The NJEA is not out of control, it was just doing its job very effectively. I am sick of all the lame hyperbolic baseless union bashing. You seem to prefer a gutless wimpy union that kowtows to management and says yes massa at every available opportunity. News flash, the latter is not a union but then libertarians are rabidly anti-union, no surprise there. It's corporate America that has the true incestuous relationship with the politicians because many of the politicians come from corporate America or join corporate America after their stint in Congress, it's called the revolving door. A congressman retires to then become a lobbyist for the corporation that he just passed favorable legislation for. Or a lobbyist can become a politician and run for Congress. Corporate America and their lobbyists have vast sums of money to throw around that dwarfs by comparison the relatively paltry amounts that the NJEA can muster up. So many outlandish lies, half truths and pure balderdash have been told about the NJEA that it is truly disgusting.
Libertarianism is a creation of the economic elites and it's great if you're a billionaire or "mere" millionaire. Otherwise, libertarianism is pure toxic sludge for ordinary working Americans, the non-millionaires and the non-billionaires.

Anonymous said...

@libertarian:
Hey, a really nice (outrageous) job of scapegoating, demonizing and swiftboating of teachers and the NJEA. It's not surprising with our loud mouthed blowhard governernator sliming teachers and the NJEA on a daily basis. Where did you learn reading, writing and arithmetic? You forgot to blame teachers and the NJEA for WWII, the Vietnam war and the Katrina disaster.
Teachers struggle every day, often against overwhelming odds to educate the children and for this they get kicked in the teeth and spat upon. I know a wonderful devoted teacher who reported bruises on the arm of a child to the nurse as she is required to do by law. If she had not reported the bruises, she could have gotten into trouble. For her conscientiousness, the parent turned around and accused the teacher of bruising her child. The teacher had to go through a months long ordeal but was ultimately vindicated and cleared of any wrong doing. The mother had been in trouble with child welfare before, she was terrified of losing her child so she blamed the teacher for her own actions. People have no concept of what teachers have to deal with on a day to day basis. That's why teachers need tenure and a strong union.

reinkefj said...

@anonymous

>nice job

Thanks. I worked hard to get the correct tone.

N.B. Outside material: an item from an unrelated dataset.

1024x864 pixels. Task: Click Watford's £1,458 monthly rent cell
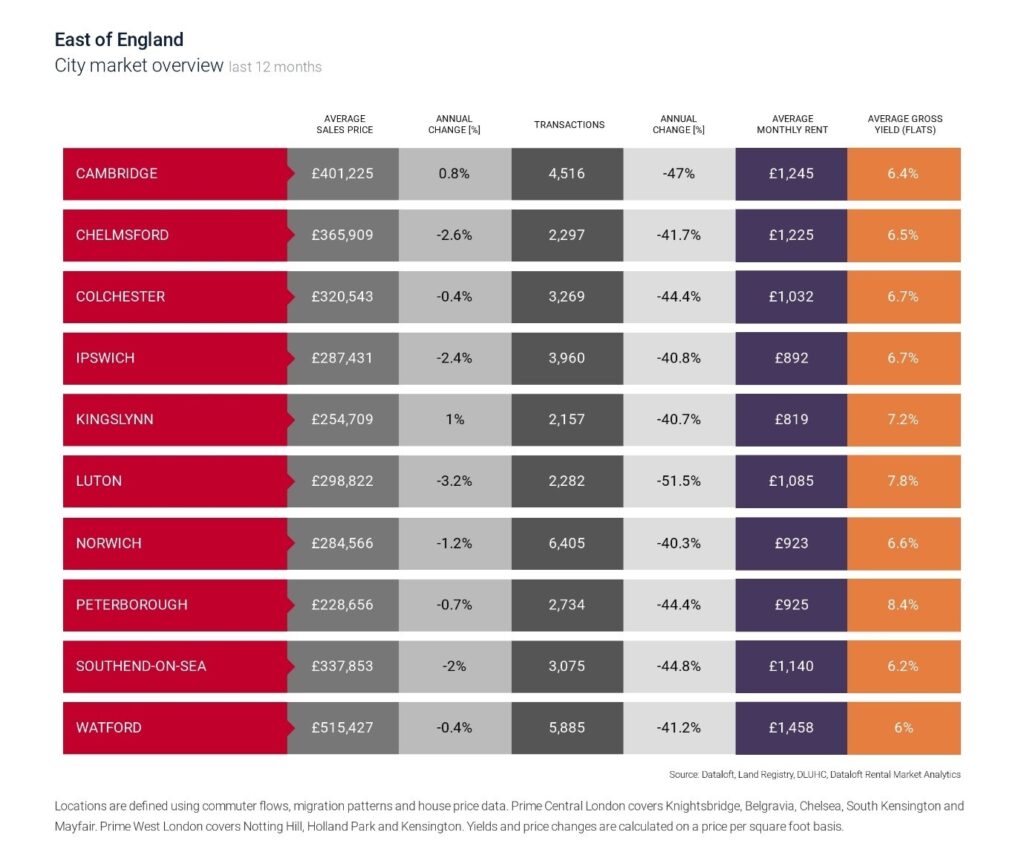click(x=791, y=728)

>forgot to blame teachers and the
> NJEA for WWII, the Vietnam war
> and the Katrina disaster.

I have less problems with "teachers"; more with "teachers' unions". My big problem is with Gooferment.

Well, if you insist there is a relation between Gooferment "education", aka propaganda, and America moving from isolationist pre-WW1 to an interventionist WW2.

Remember Wilson, the racist, was elected on a "keep us out of war platform" and immediately got us into WW1. Lusitania was carrying arms in violation of the "rules".

> TEACHER

I'd like to truly "privatize" education. If parents paid for the education they wanted for their children, everyone -- child, teacher, parent, and taxpayer.

Gooferment, with its one-size-fits-all and claim to some right to use force on everyone, prevents us from improving.

Imagine how much a good teacher would be worth in a truly free market.